株式会社リクルート住まいカンパニーの実施した「賃貸契約者に見る部屋探しの実態調査」によれば、お部屋探しの為に訪問する不動産会社の店舗数は年々減少しているそうです。
平均店舗数は調査開始以降最少となる1.7店舗という結果となり、1店舗しか訪問していないという回答も、平成22年度以降初めて50%を超えました。

この結果は、複数の不動産会社を訪問するという昔ながらのお部屋探しの方法が減少傾向にあることを意味しています。
今後は、店舗スタッフの営業力のみに頼るのではなく、入居希望者のニーズの変化に合わせた募集活動が必要になります。

不動産ポータルサイトで今後欲しい情報

不動産のポータルサイトは年々情報が充実しており、お部屋についての多くの情報を得ることが可能です。
その為、ほとんどの入居希望者はポータルサイトで物件を絞った上で店舗を訪れることになりますが、事前に得られる情報が多ければ多いほど、多くの店舗を訪問して情報を引き出す意味は薄れ、これが訪問店舗数の減少という結果に繋がっているものと考えられます。

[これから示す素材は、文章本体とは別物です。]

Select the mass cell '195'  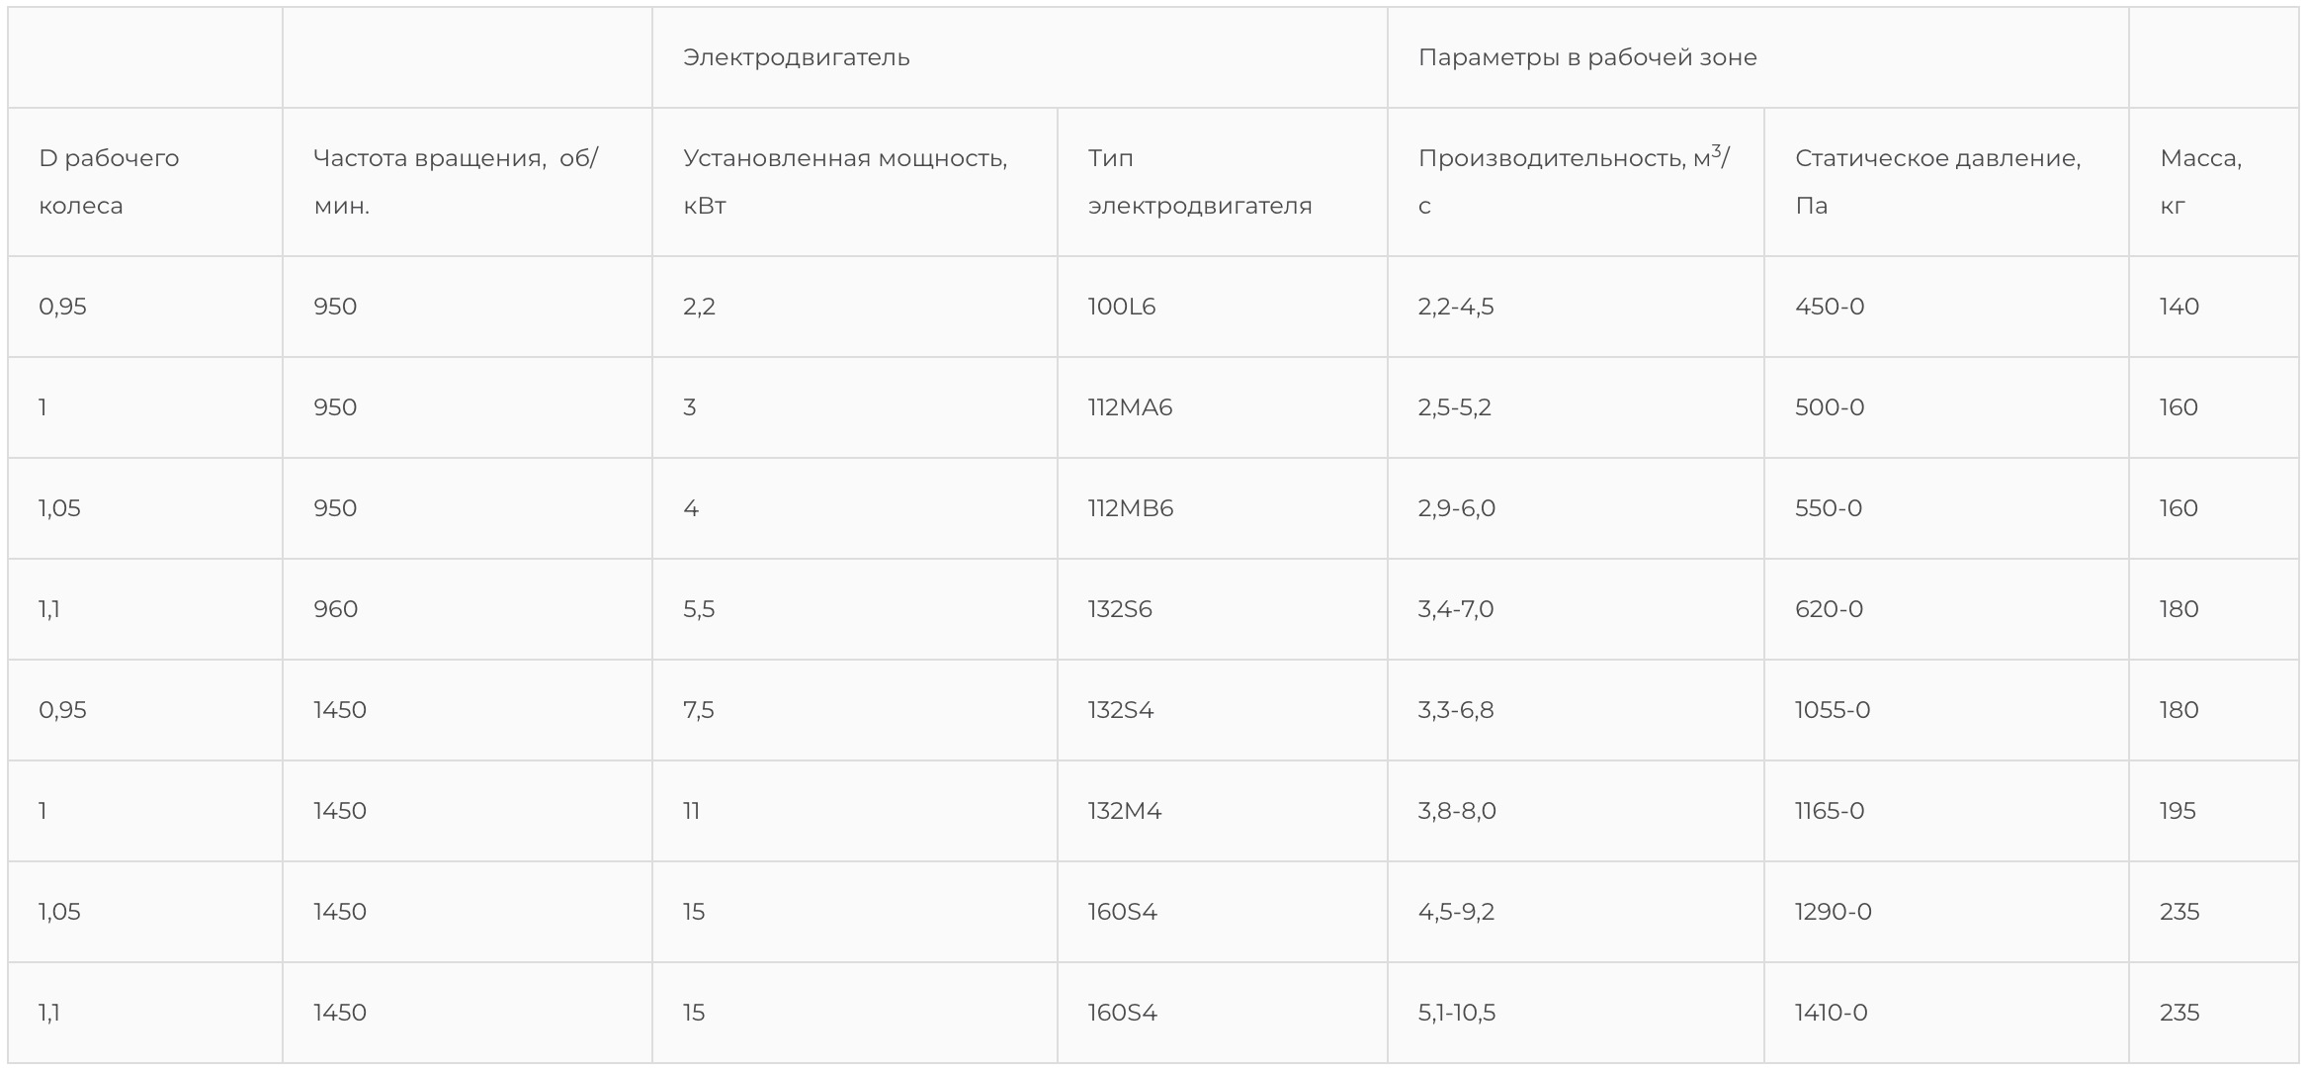(x=2178, y=811)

なお、インターネットで事前に多くの情報を得たいという入居希望者からのニーズは依然として高いものとなっています。
先述した「賃貸契約者に見る部屋探しの実態調査」では、「物件の情報を写真20点と共に見ることが出来る不動産検索サイトがあると仮定し、今後更に情報を増やしていくとした場合、あると嬉しい情報は何か」という質問も設けられています。
その結果、「内見しているかのような内覧動画がある」が45.2%と最も高い人気を集め、続いて「周辺環境の写真が多い」が29.6%、「気になった物件の同一建物内の他募集中の部屋情報」が22.8%という結果となりました。
高まる入居者からのニーズのレベル

不動産ポータルサイトで今後欲しい情報

このようなニーズを受け、今後、不動産のポータルサイトも更に内容が充実していくことになるでしょう。
空室対策を考えるのであれば、家主さん側も入居希望者のニーズの変化に合わせた募集活動が必要であり、入居希望者に対し、より多くの情報を発信する努力が求められます。

今後は「管理会社選び」がより重要なテーマに

不動産ポータルサイトに多くの情報を掲載することは、当然ながら手間のかかる作業となりますが、中には、その作業を嫌い、物件の写真や詳細情報の掲載を怠る管理会社も存在します。
そのような管理会社は、「事前に多くの情報を知りたい」という入居希望者のニーズを満たしているとは言えず、入居の機会を逃してしまうことになりかねません。

なお、管理会社がしっかりと仕事をしてくれているかどうかは、オーナーさん自身でチェックする必要があります。
ポータルサイトを検索し、「テレビモニター付きインターホンや防犯カメラなどの設備情報は確実に全て記載してあるか?」「写真は多数掲載しているか?」など、物件の魅力を最大限に発信できているかを確認するのです。
十分な情報が掲載できていないようであれば、管理会社に連絡し、すぐに対応してもらうよう伝えましょう。
もし、対応が遅かったり、不誠実な対応をされるようであれば、管理会社の変更も検討するべきです。

ポータルサイトはこれからも更に進化して行くことになるでしょう。
今後は、手間のかかる作業も責任をもって対応してくれる誠実な管理会社を選ぶことが、今まで以上に重要なテーマとなってきます。